Wo alles Sachzwang geworden ist, erlebt die Entscheidungsfreiheit eine Scheinblüte der jämmerlichsten Art. Aus dieser Perspektive gesehen wirkt die Berliner Republik komischerweise mehr und mehr wie eine kapitalistische DDR. Jeder darf, ja soll sogar bei Abstoffsammlungen, Jugendweihen und bei den Blockparteien mitmachen, wenn es die kapitalistische Wertschöpfung nicht behindert.

Noch schlimmer als dieses Kasperletheater ist freilich, dass man sich ein Ende der Vorstellung kaum wünschen kann. Eine Ersetzung der Demokratie-Sims durch Aktivdeutsche, die für Volk und Vaterland auf die Straße gehen, und ein wütender Volkssouverän, der beim Regieren qua Volksabstimmung schnurstracks die Todesstrafe wieder einführt - wohl kaum eine Alternative zum Status Quo. Und sicher steckt in manchen Formen des Einspruchs immerhin das Potenzial, bestimmte Risse im gesellschaftlichen Beton deutlich zu machen (s. die G8-Proteste, Flash-Mobs, und lustige Aktionen im Bundestag).

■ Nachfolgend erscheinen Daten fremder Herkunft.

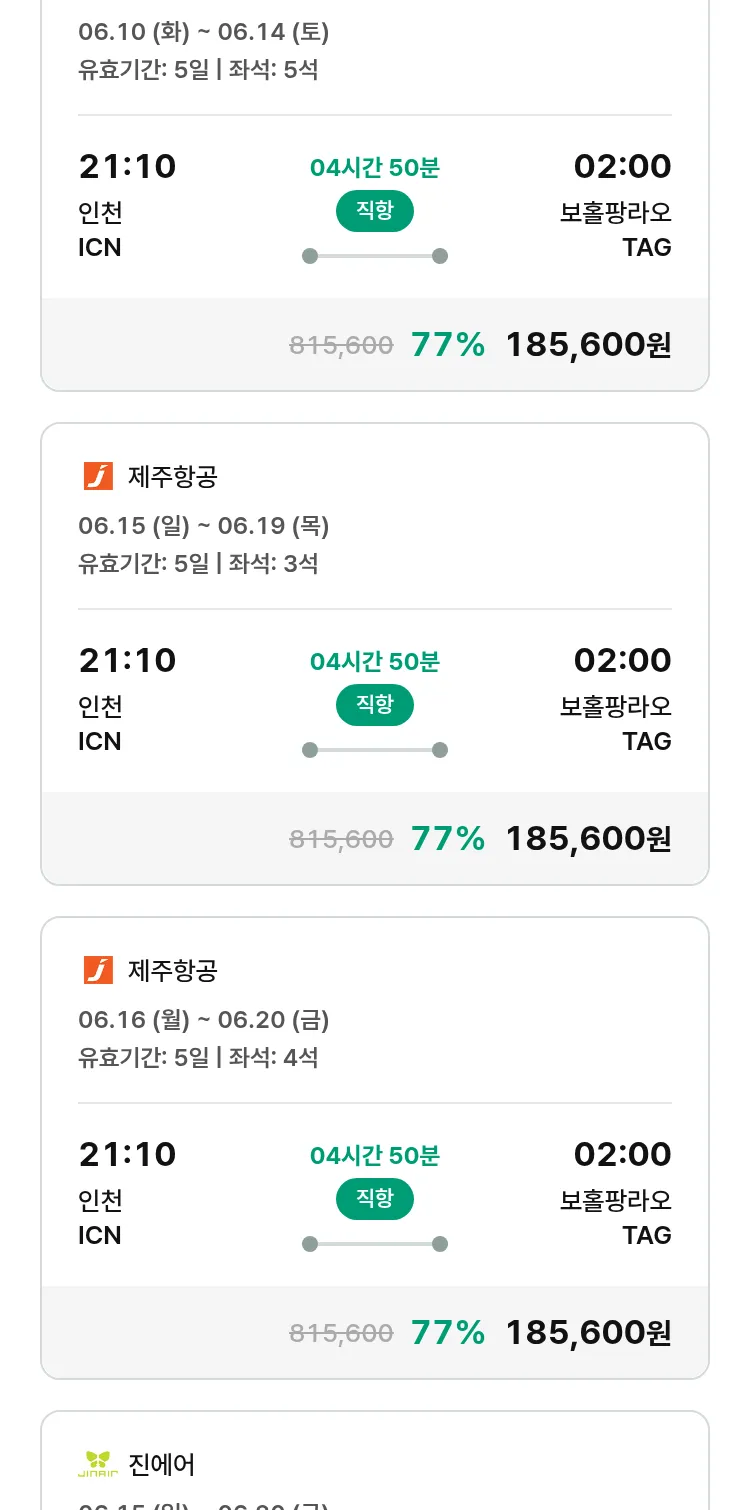Image resolution: width=750 pixels, height=1510 pixels.
Task: Open the 06.16 (월) ~ 06.20 (금) date range
Action: (x=204, y=1020)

Nicht jeder Versuch zur Einmischung ist ja schon deswegen falsch, weil er nichts nützt. Aber manchmal fragt man sich doch, was geschehen würde, wenn die Blümchenmalerei entfiele. Stell dir vor, es ist Second-Life, und wirklich keiner geht mehr hin. Man kann das eine Utopie der Stille nennen: dass in ihr die Fragen laut werden, um die es eigentlich geht. Es ist nie zu spät zum Träumen.